### EXERCISE DETAILS
Since only part of the material below is wanted, output exactly the lines from the one with "Task: Edit the Test Workflow1 workflow" up to and including the one with "This screenshot has height=592, width=1053.".

### LISTED RECORDS
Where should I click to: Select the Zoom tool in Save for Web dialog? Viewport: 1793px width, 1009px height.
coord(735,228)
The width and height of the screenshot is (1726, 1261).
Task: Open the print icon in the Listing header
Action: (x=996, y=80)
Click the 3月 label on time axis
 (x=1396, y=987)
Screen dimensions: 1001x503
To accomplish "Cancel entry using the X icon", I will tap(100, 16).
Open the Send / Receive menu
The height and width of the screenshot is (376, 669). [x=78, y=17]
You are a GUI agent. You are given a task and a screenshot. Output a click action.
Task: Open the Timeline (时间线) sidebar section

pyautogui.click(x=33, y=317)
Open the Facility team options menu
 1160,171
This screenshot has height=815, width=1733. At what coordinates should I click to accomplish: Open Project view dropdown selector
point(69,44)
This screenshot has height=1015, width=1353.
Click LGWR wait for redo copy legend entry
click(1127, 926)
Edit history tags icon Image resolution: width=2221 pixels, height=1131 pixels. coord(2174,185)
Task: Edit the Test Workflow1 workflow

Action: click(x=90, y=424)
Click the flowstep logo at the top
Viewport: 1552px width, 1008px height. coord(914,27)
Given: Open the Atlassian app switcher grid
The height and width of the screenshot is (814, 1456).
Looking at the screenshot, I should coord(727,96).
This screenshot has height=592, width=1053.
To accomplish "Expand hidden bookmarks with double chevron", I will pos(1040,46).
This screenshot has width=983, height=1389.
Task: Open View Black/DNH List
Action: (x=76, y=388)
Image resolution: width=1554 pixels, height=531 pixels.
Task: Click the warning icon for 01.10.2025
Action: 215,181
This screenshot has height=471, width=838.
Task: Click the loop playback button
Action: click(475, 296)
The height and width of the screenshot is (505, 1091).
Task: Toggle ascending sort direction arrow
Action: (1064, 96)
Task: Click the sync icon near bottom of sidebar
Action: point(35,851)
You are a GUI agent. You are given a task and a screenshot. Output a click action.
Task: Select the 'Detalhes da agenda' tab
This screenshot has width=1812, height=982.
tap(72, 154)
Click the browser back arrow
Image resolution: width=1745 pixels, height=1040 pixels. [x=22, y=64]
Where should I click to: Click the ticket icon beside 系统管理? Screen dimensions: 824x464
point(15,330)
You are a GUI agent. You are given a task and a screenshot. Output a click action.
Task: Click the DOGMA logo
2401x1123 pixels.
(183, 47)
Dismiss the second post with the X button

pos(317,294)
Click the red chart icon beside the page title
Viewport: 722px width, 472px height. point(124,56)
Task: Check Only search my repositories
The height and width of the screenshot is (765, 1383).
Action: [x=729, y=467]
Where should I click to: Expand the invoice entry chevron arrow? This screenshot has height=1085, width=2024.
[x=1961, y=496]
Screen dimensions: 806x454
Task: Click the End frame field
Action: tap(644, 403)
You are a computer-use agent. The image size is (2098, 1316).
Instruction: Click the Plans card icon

### TASK RESPONSE
Task: Edit the Test Workflow1 workflow

Action: click(x=90, y=424)
Click the flowstep logo at the top
Viewport: 1552px width, 1008px height. coord(914,27)
Given: Open the Atlassian app switcher grid
The height and width of the screenshot is (814, 1456).
Looking at the screenshot, I should coord(727,96).
This screenshot has height=592, width=1053.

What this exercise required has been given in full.